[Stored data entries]

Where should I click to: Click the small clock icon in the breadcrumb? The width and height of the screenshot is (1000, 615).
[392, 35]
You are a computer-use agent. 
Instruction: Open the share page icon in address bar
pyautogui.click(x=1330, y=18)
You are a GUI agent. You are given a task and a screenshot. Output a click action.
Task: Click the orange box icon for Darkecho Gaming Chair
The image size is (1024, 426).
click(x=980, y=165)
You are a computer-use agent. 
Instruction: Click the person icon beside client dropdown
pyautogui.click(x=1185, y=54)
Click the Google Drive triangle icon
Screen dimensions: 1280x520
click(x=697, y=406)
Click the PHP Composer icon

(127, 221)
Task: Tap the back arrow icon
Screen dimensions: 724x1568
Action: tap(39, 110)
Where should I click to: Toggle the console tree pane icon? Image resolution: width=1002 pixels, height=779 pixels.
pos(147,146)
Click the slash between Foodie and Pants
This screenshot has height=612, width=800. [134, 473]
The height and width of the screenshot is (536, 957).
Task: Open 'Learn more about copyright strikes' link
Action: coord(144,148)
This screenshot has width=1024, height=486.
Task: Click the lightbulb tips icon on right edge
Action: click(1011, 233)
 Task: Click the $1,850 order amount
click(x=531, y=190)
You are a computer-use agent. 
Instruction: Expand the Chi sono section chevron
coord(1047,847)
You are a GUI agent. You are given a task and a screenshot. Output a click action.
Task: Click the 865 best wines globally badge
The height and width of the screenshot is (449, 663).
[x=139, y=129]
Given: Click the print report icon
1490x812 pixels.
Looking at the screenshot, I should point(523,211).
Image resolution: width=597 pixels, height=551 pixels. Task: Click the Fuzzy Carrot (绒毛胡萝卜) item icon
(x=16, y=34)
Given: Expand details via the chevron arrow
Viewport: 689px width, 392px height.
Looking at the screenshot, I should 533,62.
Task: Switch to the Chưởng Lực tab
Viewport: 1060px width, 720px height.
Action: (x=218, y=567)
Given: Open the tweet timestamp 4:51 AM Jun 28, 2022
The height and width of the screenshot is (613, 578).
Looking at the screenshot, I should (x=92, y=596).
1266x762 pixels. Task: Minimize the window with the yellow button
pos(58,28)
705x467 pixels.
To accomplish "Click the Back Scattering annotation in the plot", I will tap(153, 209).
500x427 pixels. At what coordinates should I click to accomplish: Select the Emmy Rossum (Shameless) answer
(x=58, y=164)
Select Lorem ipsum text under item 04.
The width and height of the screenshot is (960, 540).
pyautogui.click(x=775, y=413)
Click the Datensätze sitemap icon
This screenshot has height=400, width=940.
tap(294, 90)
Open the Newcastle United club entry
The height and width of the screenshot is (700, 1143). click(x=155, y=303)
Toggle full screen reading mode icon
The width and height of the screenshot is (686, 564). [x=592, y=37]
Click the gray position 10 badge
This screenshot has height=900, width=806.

PROMPT: All that should be written out is the stretch of lines above between the one holding "Given: Expand details via the chevron arrow" and the one holding "Given: Open the", inclusive, exactly as given.

EXERCISE ANSWER:
Given: Expand details via the chevron arrow
Viewport: 689px width, 392px height.
Looking at the screenshot, I should 533,62.
Task: Switch to the Chưởng Lực tab
Viewport: 1060px width, 720px height.
Action: (x=218, y=567)
Given: Open the tweet timestamp 4:51 AM Jun 28, 2022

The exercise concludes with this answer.